**ASSIGNED TASK**
Here is the task for the records below: repeat exactly the lines from the one with "Given: Open the Банк и касса section" to the one with "Collapse the CFGNorm", both included, and nothing else.

**DATASET**
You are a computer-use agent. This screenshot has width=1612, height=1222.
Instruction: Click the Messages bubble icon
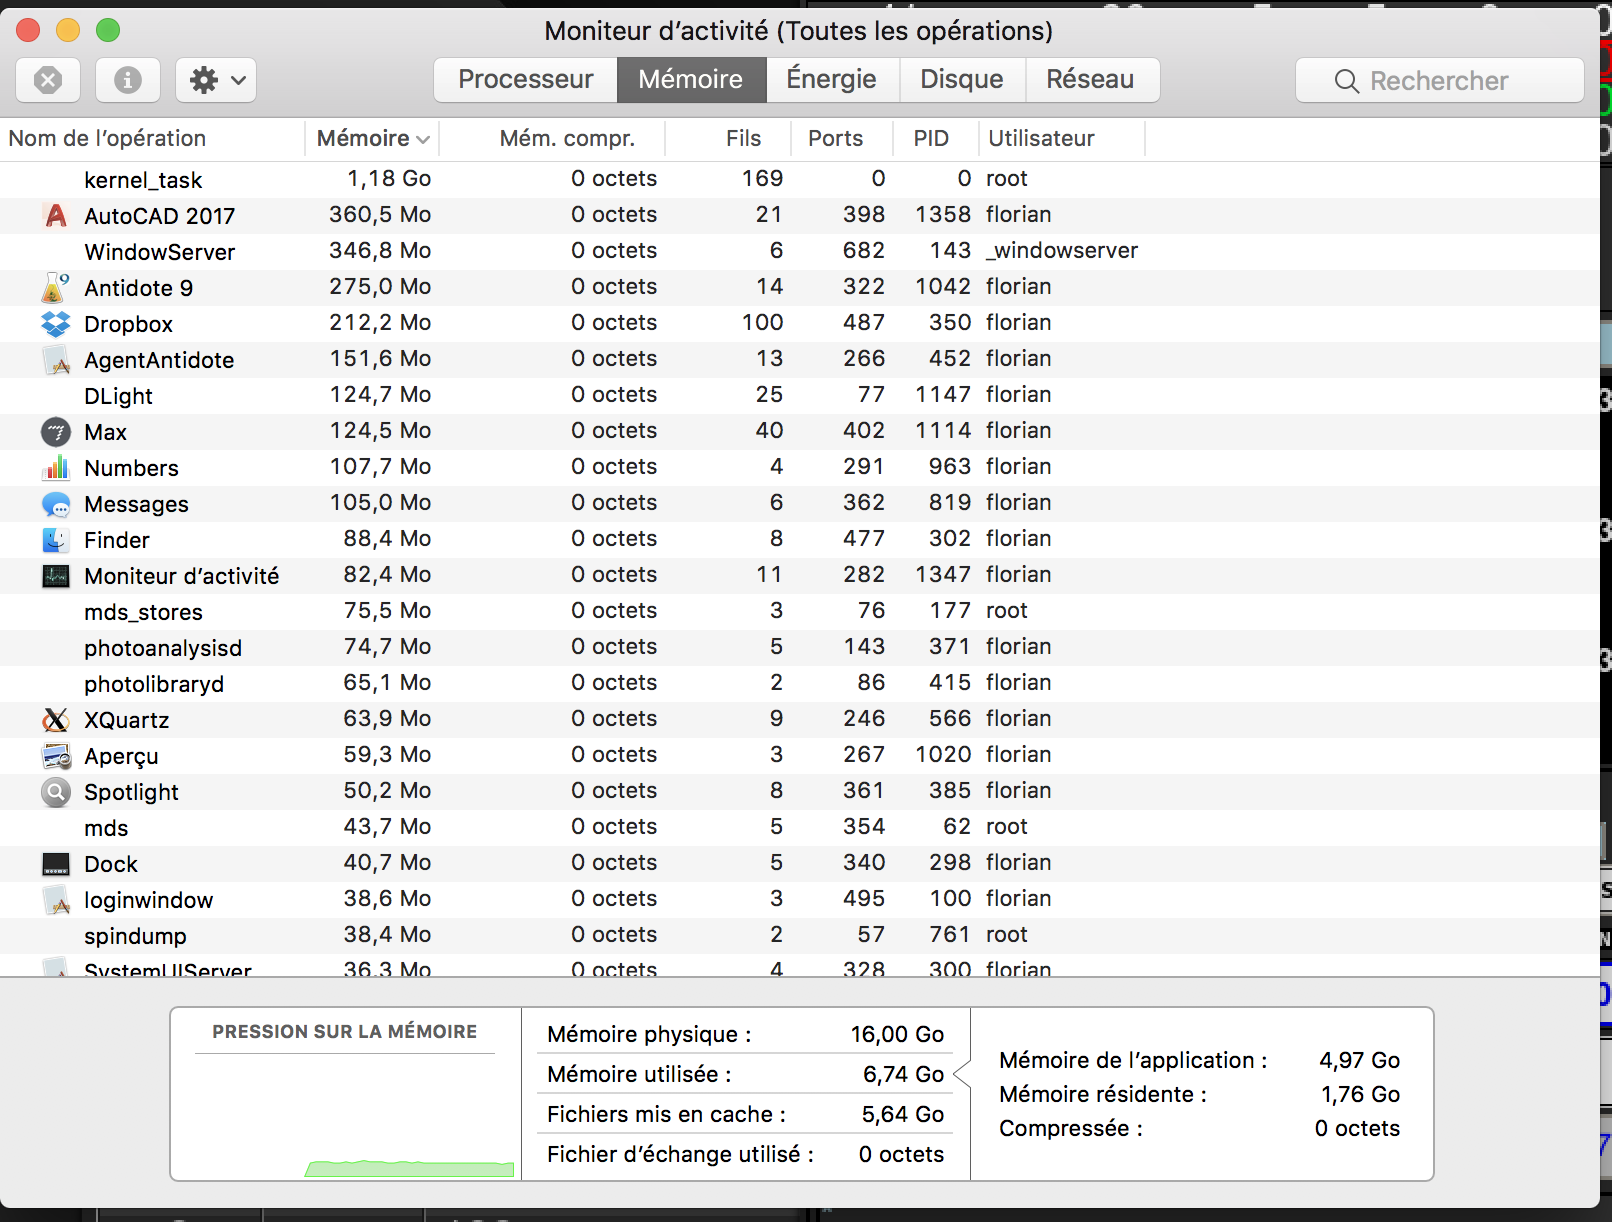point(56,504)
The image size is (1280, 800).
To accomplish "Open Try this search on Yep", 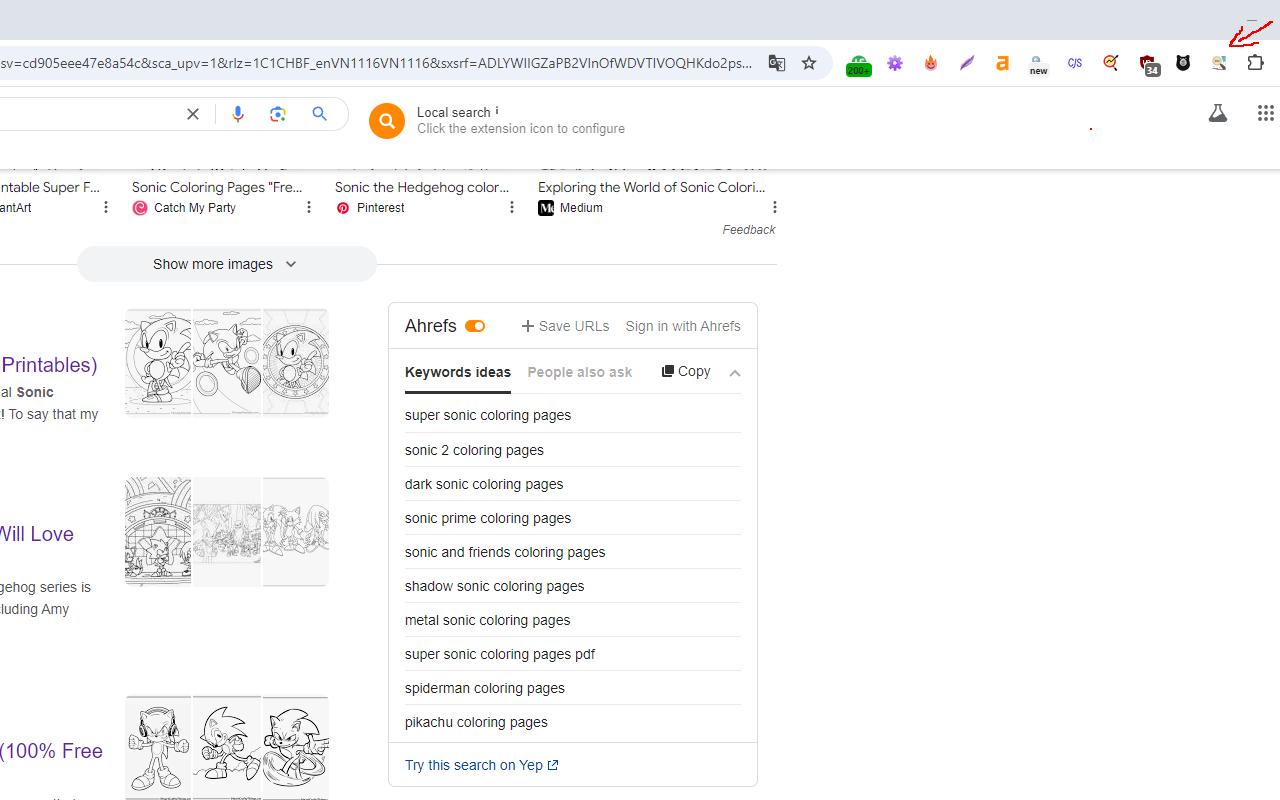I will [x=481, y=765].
---
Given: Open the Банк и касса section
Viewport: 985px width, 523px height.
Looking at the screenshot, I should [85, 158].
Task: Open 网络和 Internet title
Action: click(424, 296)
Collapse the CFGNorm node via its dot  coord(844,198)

**EXERCISE OUTPUT**
Given: Open the Банк и касса section
Viewport: 985px width, 523px height.
Looking at the screenshot, I should [85, 158].
Task: Open 网络和 Internet title
Action: click(424, 296)
Collapse the CFGNorm node via its dot  coord(844,198)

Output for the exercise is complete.